Samuel Greven

Personal information
- Full name: Samuel Greven
- Date of birth: 8 July 1973 (age 53)
- Place of birth: Leuven, Belgium
- Position: Defender

Youth career
- –1994: Antwerp

Senior career*
- Years: Team / Apps / (Gls)
- 1994–1996: Antwerp / 17 / (0)
- 1996–1999: FC Eindhoven / 51 / (3)
- 1999–2003: Mechelen / 57 / (4)
- 2003–2005: FC Brussels / 24 / (0)
- 2005–2008: OH Leuven / 72 / (7)
- 2008–2010: Mol-Wezel
- 2010–2011: Oosterzonen
- 2011–2014: Aarschot
- 2014–2015: Wommersom
- 2015–2017: Bekkevoort
- 2017–2018: Hakendover
- 2018–2019: Glabbeek-Zuurbemde
- 2019–2020: Atl.

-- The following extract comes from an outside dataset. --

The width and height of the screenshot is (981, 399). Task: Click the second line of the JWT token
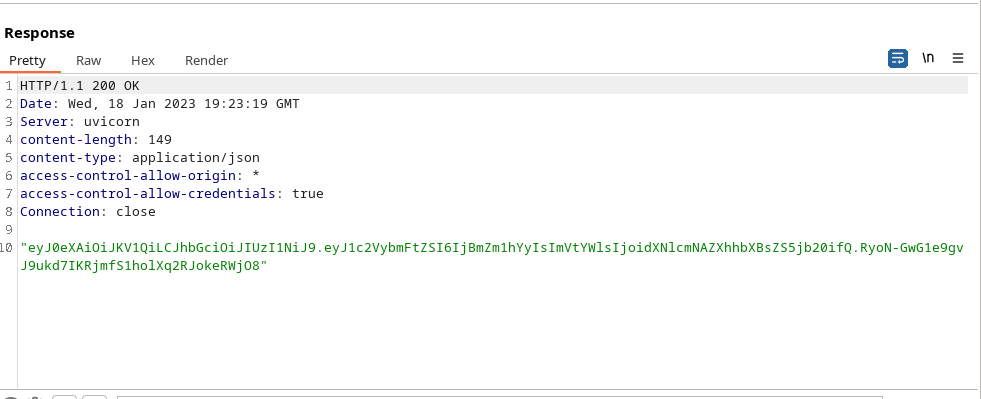144,266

Linter

Managerial career
- 2019–2020: Atl. Linter
- 2020–2021: Zoutleeuw
- 2021–: Heide Linter

= Samuel Greven =

Belgian footballer

Samuel Greven (born 8 July 1973) is a retired professional Belgian footballer.

==Club career==
Greven started his professional career with Antwerp, but due to lack of playing opportunities he moved to FC Eindhoven in the Dutch Second Division where he played over 50 matches. He moved back to the highest level of Belgian football with Mechelen, relegating to the Belgian Second Division in 2001 but promoting back in the following season. In 2003, Mechelen lost its football license and subsequently relegated to the Belgian Third Division, at which point Greven moved to Second Division team FC Brussels. With Brussels he promoted once again, enjoying another season at the highest level thereafter. In 2005, Greven moved to Second Division team OH Leuven, where he stayed until 2008, moving on to Mol-Wezel in the third division. In 2010, he moved to fourth division team Oosterzonen. Since 2011 he is active in the lower regional divisions of Belgian Football. 2019 is the start of his trainers career. He started with Atlas Linter and nowadays he's trainer at Heide Linter. His goal is to make these smaller clubs successful.